**** ENTRIES SHOWN

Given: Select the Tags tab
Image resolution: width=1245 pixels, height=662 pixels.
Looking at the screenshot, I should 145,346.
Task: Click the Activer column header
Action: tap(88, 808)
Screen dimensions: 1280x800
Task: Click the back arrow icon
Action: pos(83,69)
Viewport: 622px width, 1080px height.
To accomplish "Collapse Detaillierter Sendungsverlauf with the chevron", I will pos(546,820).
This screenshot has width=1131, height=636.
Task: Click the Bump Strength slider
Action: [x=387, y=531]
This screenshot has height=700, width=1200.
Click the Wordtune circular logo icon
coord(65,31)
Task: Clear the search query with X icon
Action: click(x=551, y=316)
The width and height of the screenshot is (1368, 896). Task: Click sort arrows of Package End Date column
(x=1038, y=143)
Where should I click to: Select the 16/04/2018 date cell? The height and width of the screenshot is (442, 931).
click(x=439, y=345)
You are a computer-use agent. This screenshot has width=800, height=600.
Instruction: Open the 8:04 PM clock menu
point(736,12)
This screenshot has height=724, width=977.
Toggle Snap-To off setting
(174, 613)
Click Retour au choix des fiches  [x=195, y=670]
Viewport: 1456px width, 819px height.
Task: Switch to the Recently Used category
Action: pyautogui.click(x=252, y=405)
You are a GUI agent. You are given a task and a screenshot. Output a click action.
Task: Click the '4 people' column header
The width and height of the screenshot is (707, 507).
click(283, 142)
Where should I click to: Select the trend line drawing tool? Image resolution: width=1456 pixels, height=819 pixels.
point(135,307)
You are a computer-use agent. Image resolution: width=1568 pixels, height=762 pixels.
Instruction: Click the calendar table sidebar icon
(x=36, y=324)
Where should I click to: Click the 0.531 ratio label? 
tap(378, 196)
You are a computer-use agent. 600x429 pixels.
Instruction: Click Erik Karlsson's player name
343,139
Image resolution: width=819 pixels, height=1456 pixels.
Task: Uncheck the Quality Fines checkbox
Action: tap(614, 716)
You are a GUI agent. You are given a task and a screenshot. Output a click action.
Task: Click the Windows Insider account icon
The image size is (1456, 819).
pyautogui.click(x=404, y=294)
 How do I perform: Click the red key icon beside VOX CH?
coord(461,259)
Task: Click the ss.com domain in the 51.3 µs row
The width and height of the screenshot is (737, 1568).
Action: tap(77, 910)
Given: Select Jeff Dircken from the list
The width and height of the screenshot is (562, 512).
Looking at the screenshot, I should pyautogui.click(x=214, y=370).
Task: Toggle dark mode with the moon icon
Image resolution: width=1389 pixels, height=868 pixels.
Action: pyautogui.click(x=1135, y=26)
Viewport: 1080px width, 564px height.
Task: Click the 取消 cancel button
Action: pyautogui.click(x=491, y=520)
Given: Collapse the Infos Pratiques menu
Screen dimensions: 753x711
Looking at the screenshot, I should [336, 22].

********

What's wanted is a faithful copy of each entry above.

SOLUTION TO THIS EXERCISE:
Given: Select the Tags tab
Image resolution: width=1245 pixels, height=662 pixels.
Looking at the screenshot, I should 145,346.
Task: Click the Activer column header
Action: tap(88, 808)
Screen dimensions: 1280x800
Task: Click the back arrow icon
Action: pos(83,69)
Viewport: 622px width, 1080px height.
To accomplish "Collapse Detaillierter Sendungsverlauf with the chevron", I will pos(546,820).
This screenshot has width=1131, height=636.
Task: Click the Bump Strength slider
Action: [x=387, y=531]
This screenshot has height=700, width=1200.
Click the Wordtune circular logo icon
coord(65,31)
Task: Clear the search query with X icon
Action: click(x=551, y=316)
The width and height of the screenshot is (1368, 896). Task: Click sort arrows of Package End Date column
(x=1038, y=143)
Where should I click to: Select the 16/04/2018 date cell? The height and width of the screenshot is (442, 931).
click(x=439, y=345)
You are a computer-use agent. This screenshot has width=800, height=600.
Instruction: Open the 8:04 PM clock menu
point(736,12)
This screenshot has height=724, width=977.
Toggle Snap-To off setting
(174, 613)
Click Retour au choix des fiches  [x=195, y=670]
Viewport: 1456px width, 819px height.
Task: Switch to the Recently Used category
Action: pyautogui.click(x=252, y=405)
You are a GUI agent. You are given a task and a screenshot. Output a click action.
Task: Click the '4 people' column header
The width and height of the screenshot is (707, 507).
click(283, 142)
Where should I click to: Select the trend line drawing tool? Image resolution: width=1456 pixels, height=819 pixels.
point(135,307)
You are a computer-use agent. Image resolution: width=1568 pixels, height=762 pixels.
Instruction: Click the calendar table sidebar icon
(x=36, y=324)
Where should I click to: Click the 0.531 ratio label? 
tap(378, 196)
You are a computer-use agent. 600x429 pixels.
Instruction: Click Erik Karlsson's player name
343,139
Image resolution: width=819 pixels, height=1456 pixels.
Task: Uncheck the Quality Fines checkbox
Action: tap(614, 716)
You are a GUI agent. You are given a task and a screenshot. Output a click action.
Task: Click the Windows Insider account icon
The image size is (1456, 819).
pyautogui.click(x=404, y=294)
 How do I perform: Click the red key icon beside VOX CH?
coord(461,259)
Task: Click the ss.com domain in the 51.3 µs row
The width and height of the screenshot is (737, 1568).
Action: tap(77, 910)
Given: Select Jeff Dircken from the list
The width and height of the screenshot is (562, 512).
Looking at the screenshot, I should pyautogui.click(x=214, y=370).
Task: Toggle dark mode with the moon icon
Image resolution: width=1389 pixels, height=868 pixels.
Action: pyautogui.click(x=1135, y=26)
Viewport: 1080px width, 564px height.
Task: Click the 取消 cancel button
Action: pyautogui.click(x=491, y=520)
Given: Collapse the Infos Pratiques menu
Screen dimensions: 753x711
Looking at the screenshot, I should [336, 22].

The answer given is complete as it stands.